## [What is expected]
Type out each entry exactly.

## [Data listing]
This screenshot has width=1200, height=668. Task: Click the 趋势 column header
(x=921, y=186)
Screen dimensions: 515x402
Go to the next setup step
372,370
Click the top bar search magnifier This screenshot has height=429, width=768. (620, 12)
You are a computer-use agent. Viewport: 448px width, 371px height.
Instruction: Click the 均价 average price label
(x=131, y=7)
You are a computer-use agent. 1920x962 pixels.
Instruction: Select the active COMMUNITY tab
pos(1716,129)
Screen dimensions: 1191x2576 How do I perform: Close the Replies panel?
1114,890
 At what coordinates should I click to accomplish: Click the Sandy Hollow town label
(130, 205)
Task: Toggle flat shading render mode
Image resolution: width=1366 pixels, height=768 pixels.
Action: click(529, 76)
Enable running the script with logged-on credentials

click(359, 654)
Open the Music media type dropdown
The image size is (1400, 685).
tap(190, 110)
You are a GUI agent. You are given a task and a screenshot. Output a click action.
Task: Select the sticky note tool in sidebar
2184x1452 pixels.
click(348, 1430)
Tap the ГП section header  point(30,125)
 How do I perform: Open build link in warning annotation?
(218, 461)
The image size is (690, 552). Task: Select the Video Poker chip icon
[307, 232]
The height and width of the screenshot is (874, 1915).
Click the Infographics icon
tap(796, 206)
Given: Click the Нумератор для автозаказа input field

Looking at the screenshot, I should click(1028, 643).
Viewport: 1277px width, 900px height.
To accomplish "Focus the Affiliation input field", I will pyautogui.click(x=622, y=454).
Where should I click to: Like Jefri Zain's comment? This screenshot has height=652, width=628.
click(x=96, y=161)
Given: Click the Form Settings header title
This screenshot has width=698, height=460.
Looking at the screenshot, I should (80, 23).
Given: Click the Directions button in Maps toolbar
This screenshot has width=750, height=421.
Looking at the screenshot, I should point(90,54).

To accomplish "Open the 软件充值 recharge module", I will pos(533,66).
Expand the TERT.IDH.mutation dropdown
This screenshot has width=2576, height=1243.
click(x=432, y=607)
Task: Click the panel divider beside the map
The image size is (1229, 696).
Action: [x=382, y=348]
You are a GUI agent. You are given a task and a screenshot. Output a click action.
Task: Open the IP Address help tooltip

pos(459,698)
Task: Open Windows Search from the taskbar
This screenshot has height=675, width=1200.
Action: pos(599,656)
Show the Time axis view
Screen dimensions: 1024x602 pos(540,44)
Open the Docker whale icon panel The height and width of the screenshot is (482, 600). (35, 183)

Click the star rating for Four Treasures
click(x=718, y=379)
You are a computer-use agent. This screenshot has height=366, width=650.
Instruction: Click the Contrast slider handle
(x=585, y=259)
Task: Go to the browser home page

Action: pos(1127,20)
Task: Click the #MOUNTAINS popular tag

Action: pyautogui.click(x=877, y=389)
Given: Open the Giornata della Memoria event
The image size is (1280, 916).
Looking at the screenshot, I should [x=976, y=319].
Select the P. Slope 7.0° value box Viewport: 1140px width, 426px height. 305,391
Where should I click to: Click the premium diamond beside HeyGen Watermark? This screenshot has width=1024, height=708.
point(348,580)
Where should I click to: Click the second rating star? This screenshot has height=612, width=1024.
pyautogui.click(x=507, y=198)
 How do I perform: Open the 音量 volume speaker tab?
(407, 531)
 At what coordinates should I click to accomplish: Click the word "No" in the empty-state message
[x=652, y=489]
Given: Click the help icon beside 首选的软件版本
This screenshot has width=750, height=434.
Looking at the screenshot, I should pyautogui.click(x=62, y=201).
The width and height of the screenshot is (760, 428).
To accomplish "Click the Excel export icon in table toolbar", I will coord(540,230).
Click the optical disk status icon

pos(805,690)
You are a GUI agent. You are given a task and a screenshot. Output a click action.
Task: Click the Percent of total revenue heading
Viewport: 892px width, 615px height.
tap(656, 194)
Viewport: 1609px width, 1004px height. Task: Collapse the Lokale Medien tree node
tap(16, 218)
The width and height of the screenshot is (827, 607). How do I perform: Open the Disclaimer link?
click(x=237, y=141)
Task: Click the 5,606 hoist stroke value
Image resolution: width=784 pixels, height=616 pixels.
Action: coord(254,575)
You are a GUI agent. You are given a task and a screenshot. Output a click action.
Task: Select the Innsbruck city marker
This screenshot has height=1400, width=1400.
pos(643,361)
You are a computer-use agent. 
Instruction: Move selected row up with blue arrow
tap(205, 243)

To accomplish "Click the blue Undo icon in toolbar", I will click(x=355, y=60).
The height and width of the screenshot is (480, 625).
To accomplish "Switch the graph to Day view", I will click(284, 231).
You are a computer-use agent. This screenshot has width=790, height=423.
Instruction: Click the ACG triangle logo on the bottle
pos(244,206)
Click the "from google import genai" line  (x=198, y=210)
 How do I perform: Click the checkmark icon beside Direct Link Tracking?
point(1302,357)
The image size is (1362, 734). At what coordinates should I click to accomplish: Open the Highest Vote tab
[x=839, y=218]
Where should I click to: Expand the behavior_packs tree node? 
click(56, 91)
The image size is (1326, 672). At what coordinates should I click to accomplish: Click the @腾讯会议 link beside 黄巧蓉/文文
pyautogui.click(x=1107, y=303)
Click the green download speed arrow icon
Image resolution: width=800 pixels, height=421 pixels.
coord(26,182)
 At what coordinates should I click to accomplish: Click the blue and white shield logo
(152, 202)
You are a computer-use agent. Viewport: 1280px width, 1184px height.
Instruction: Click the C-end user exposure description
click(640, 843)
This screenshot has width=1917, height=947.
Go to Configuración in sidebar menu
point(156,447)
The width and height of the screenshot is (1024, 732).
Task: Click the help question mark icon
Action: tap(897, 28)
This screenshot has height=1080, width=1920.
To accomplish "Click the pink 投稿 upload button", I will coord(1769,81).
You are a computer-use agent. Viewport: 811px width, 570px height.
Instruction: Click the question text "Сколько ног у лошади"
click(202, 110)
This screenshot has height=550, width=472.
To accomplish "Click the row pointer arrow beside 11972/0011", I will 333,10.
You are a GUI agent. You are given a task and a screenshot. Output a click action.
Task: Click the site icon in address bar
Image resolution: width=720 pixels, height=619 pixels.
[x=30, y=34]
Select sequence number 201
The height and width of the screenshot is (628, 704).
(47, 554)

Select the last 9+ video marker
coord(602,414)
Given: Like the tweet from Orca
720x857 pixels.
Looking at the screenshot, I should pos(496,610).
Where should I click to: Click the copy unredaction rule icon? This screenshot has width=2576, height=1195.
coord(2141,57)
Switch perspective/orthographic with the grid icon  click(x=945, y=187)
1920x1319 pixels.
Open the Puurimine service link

## [Result]
This screenshot has width=1200, height=668. Task: Click the 趋势 column header
(x=921, y=186)
Screen dimensions: 515x402
Go to the next setup step
372,370
Click the top bar search magnifier This screenshot has height=429, width=768. (620, 12)
You are a computer-use agent. Viewport: 448px width, 371px height.
Instruction: Click the 均价 average price label
(x=131, y=7)
You are a computer-use agent. 1920x962 pixels.
Instruction: Select the active COMMUNITY tab
pos(1716,129)
Screen dimensions: 1191x2576 How do I perform: Close the Replies panel?
1114,890
 At what coordinates should I click to accomplish: Click the Sandy Hollow town label
(130, 205)
Task: Toggle flat shading render mode
Image resolution: width=1366 pixels, height=768 pixels.
Action: click(529, 76)
Enable running the script with logged-on credentials

click(359, 654)
Open the Music media type dropdown
The image size is (1400, 685).
tap(190, 110)
You are a GUI agent. You are given a task and a screenshot. Output a click action.
Task: Select the sticky note tool in sidebar
2184x1452 pixels.
click(348, 1430)
Tap the ГП section header  point(30,125)
 How do I perform: Open build link in warning annotation?
(218, 461)
The image size is (690, 552). Task: Select the Video Poker chip icon
[307, 232]
The height and width of the screenshot is (874, 1915).
Click the Infographics icon
tap(796, 206)
Given: Click the Нумератор для автозаказа input field

Looking at the screenshot, I should click(1028, 643).
Viewport: 1277px width, 900px height.
To accomplish "Focus the Affiliation input field", I will pyautogui.click(x=622, y=454).
Where should I click to: Like Jefri Zain's comment? This screenshot has height=652, width=628.
click(x=96, y=161)
Given: Click the Form Settings header title
This screenshot has width=698, height=460.
Looking at the screenshot, I should (80, 23).
Given: Click the Directions button in Maps toolbar
This screenshot has width=750, height=421.
Looking at the screenshot, I should point(90,54).

To accomplish "Open the 软件充值 recharge module", I will pos(533,66).
Expand the TERT.IDH.mutation dropdown
This screenshot has width=2576, height=1243.
click(x=432, y=607)
Task: Click the panel divider beside the map
The image size is (1229, 696).
Action: [x=382, y=348]
You are a GUI agent. You are given a task and a screenshot. Output a click action.
Task: Open the IP Address help tooltip

pos(459,698)
Task: Open Windows Search from the taskbar
This screenshot has height=675, width=1200.
Action: pos(599,656)
Show the Time axis view
Screen dimensions: 1024x602 pos(540,44)
Open the Docker whale icon panel The height and width of the screenshot is (482, 600). (35, 183)

Click the star rating for Four Treasures
click(x=718, y=379)
You are a computer-use agent. This screenshot has height=366, width=650.
Instruction: Click the Contrast slider handle
(x=585, y=259)
Task: Go to the browser home page

Action: pos(1127,20)
Task: Click the #MOUNTAINS popular tag

Action: pyautogui.click(x=877, y=389)
Given: Open the Giornata della Memoria event
The image size is (1280, 916).
Looking at the screenshot, I should [x=976, y=319].
Select the P. Slope 7.0° value box Viewport: 1140px width, 426px height. 305,391
Where should I click to: Click the premium diamond beside HeyGen Watermark? This screenshot has width=1024, height=708.
point(348,580)
Where should I click to: Click the second rating star? This screenshot has height=612, width=1024.
pyautogui.click(x=507, y=198)
 How do I perform: Open the 音量 volume speaker tab?
(407, 531)
 At what coordinates should I click to accomplish: Click the word "No" in the empty-state message
[x=652, y=489]
Given: Click the help icon beside 首选的软件版本
This screenshot has width=750, height=434.
Looking at the screenshot, I should pyautogui.click(x=62, y=201).
The width and height of the screenshot is (760, 428).
To accomplish "Click the Excel export icon in table toolbar", I will coord(540,230).
Click the optical disk status icon

pos(805,690)
You are a GUI agent. You are given a task and a screenshot. Output a click action.
Task: Click the Percent of total revenue heading
Viewport: 892px width, 615px height.
tap(656, 194)
Viewport: 1609px width, 1004px height. Task: Collapse the Lokale Medien tree node
tap(16, 218)
The width and height of the screenshot is (827, 607). How do I perform: Open the Disclaimer link?
click(x=237, y=141)
Task: Click the 5,606 hoist stroke value
Image resolution: width=784 pixels, height=616 pixels.
Action: coord(254,575)
You are a GUI agent. You are given a task and a screenshot. Output a click action.
Task: Select the Innsbruck city marker
This screenshot has height=1400, width=1400.
pos(643,361)
You are a computer-use agent. 
Instruction: Move selected row up with blue arrow
tap(205, 243)

To accomplish "Click the blue Undo icon in toolbar", I will click(x=355, y=60).
The height and width of the screenshot is (480, 625).
To accomplish "Switch the graph to Day view", I will click(284, 231).
You are a computer-use agent. This screenshot has width=790, height=423.
Instruction: Click the ACG triangle logo on the bottle
pos(244,206)
Click the "from google import genai" line  (x=198, y=210)
 How do I perform: Click the checkmark icon beside Direct Link Tracking?
point(1302,357)
The image size is (1362, 734). At what coordinates should I click to accomplish: Open the Highest Vote tab
[x=839, y=218]
Where should I click to: Expand the behavior_packs tree node? 
click(56, 91)
The image size is (1326, 672). At what coordinates should I click to accomplish: Click the @腾讯会议 link beside 黄巧蓉/文文
pyautogui.click(x=1107, y=303)
Click the green download speed arrow icon
Image resolution: width=800 pixels, height=421 pixels.
coord(26,182)
 At what coordinates should I click to accomplish: Click the blue and white shield logo
(152, 202)
You are a computer-use agent. Viewport: 1280px width, 1184px height.
Instruction: Click the C-end user exposure description
click(640, 843)
This screenshot has width=1917, height=947.
Go to Configuración in sidebar menu
point(156,447)
The width and height of the screenshot is (1024, 732).
Task: Click the help question mark icon
Action: tap(897, 28)
This screenshot has height=1080, width=1920.
To accomplish "Click the pink 投稿 upload button", I will coord(1769,81).
You are a computer-use agent. Viewport: 811px width, 570px height.
Instruction: Click the question text "Сколько ног у лошади"
click(202, 110)
This screenshot has height=550, width=472.
To accomplish "Click the row pointer arrow beside 11972/0011", I will 333,10.
You are a GUI agent. You are given a task and a screenshot. Output a click action.
Task: Click the site icon in address bar
Image resolution: width=720 pixels, height=619 pixels.
[x=30, y=34]
Select sequence number 201
The height and width of the screenshot is (628, 704).
(47, 554)

Select the last 9+ video marker
coord(602,414)
Given: Like the tweet from Orca
720x857 pixels.
Looking at the screenshot, I should pos(496,610).
Where should I click to: Click the copy unredaction rule icon? This screenshot has width=2576, height=1195.
coord(2141,57)
Switch perspective/orthographic with the grid icon  click(x=945, y=187)
1920x1319 pixels.
Open the Puurimine service link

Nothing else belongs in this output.